- **WORK TO COMPLETE**
List every line of the data below that contains the string "pixels", matching case exactly.

- **RECORD EXTRACTS**
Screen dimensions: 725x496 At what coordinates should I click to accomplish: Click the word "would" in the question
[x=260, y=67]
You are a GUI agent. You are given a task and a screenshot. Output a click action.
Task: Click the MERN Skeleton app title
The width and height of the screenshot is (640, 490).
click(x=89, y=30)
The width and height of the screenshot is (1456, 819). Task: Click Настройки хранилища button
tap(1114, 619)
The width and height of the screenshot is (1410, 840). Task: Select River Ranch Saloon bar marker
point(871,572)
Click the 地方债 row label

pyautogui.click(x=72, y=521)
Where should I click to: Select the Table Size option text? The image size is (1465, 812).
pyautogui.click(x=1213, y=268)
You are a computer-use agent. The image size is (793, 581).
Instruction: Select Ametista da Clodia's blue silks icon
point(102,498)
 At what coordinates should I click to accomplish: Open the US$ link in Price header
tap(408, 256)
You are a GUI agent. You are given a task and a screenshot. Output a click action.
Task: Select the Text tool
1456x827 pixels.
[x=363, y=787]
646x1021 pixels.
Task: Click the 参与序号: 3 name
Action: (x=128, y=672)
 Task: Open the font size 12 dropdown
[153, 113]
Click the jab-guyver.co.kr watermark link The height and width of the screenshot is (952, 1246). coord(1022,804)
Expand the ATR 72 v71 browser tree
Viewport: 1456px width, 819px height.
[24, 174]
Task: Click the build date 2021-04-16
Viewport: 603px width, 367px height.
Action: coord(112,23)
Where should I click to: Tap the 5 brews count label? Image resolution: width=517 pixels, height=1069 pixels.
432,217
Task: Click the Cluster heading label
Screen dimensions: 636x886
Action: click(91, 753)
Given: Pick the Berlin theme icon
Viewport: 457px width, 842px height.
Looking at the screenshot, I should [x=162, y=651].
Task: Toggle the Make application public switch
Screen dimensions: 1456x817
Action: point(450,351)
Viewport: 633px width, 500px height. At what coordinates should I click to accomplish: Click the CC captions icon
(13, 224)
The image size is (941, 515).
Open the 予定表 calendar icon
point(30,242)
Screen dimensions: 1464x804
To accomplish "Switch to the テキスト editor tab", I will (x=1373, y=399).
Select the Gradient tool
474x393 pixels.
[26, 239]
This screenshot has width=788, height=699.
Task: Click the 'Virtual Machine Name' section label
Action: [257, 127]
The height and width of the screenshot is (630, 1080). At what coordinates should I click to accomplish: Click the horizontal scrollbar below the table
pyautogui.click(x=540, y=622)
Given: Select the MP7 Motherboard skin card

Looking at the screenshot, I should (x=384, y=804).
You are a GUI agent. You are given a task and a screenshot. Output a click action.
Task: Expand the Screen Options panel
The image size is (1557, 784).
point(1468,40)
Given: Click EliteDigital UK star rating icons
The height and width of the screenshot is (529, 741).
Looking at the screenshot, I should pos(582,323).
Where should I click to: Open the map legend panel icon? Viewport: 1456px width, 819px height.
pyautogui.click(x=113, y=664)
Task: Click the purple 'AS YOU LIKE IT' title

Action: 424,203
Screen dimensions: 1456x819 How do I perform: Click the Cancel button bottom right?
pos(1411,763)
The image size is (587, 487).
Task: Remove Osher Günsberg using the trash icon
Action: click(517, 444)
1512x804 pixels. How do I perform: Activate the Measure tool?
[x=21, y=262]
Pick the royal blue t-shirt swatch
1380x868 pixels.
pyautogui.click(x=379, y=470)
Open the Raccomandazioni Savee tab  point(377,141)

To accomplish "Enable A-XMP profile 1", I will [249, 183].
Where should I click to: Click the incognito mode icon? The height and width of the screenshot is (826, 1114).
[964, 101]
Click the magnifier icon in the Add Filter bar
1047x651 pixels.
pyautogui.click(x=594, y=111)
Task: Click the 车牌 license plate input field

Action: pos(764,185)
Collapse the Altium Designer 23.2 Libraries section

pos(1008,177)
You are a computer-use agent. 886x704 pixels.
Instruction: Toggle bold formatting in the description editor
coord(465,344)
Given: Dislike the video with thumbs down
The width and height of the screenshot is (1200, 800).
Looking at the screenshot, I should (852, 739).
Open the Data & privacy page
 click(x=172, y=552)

- **RESULT OF THIS EXERCISE**
1456x827 pixels.
646x1021 pixels.
Where should I click to: Tap the 5 brews count label? Image resolution: width=517 pixels, height=1069 pixels.
474x393 pixels.
1512x804 pixels. How do I perform: Activate the Measure tool?
1380x868 pixels.
1047x651 pixels.
You are a computer-use agent. 886x704 pixels.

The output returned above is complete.